OCEANSIDE — City Council denied Tri-City Medical Center’s request to hire three armed and uniformed police officers to stand guard at monthly board meetings, even though the medical center would foot the $6,338 bill for the additional service.
The decision came in a 4-1 vote Oct. 26, in which only Mayor Jim Wood voted in favor of the request.
The request for police officers came after numerous incidents of unruly behavior disrupted Tri-City Medical Center board meetings. Most of the incidents involved board members and were described as volatile to the point of breaking the law. On two occasions police were called in to respond.
“I feel sorry they even need this protection,” Councilman Jack Feller said. “I think they should figure something out besides calling in the sheriff.”
Two plain-clothed armed security guards are regularly on duty at the board meetings. In one incident, Director Kathleen Sterling is reported to have jumped a security guard.

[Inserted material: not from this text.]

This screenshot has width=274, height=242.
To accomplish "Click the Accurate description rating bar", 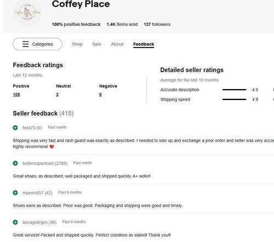I will coord(234,90).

The board has censured Sterling eight times on allegations of being disruptive and hostile to staff. The board had filed several lawsuits against her and sought restraining orders to keep her off hospital grounds.
Director Randy Horton has been censured once.

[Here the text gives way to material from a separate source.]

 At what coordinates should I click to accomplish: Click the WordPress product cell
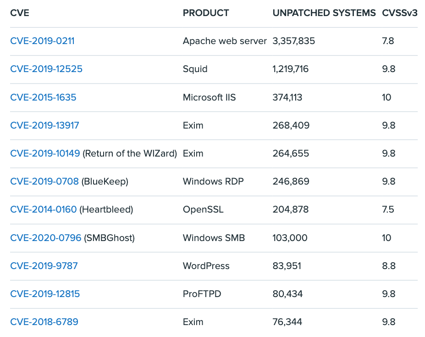[x=206, y=266]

Despite theses incidents, many questioned the need of police officers when armed security guards are already present.
“How many security guards does it take?” Councilwoman Esther Sanchez asked.

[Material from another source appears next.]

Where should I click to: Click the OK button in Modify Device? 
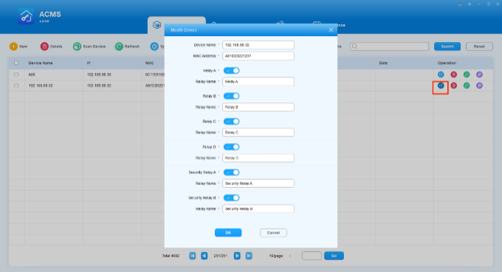[228, 233]
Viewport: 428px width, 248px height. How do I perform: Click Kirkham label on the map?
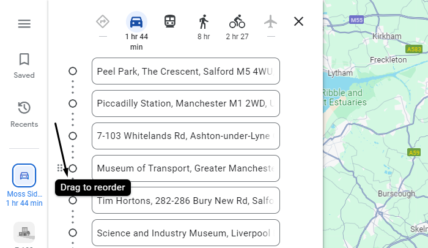387,36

Following the council vote, Councilman Jerry Kern said he did not feel there was a physical threat from disruptions that have come primarily from Sterling. He added the addition of police officers is unlikely to change things.
“She is not going to shape up and behave,” Kern said.
Kern also questioned whether the city would get the full cost of recovery for three officers. “It’s not a good use of resources,” Kern said.
Wood, who cast the sole vote to fulfill the request for police officers, said it is the city’s duty to honor the request. He added that having off-duty officers assigned to board meetings would keep on-duty officers from being called in and allow Tri-City Medical Center to have no wait time.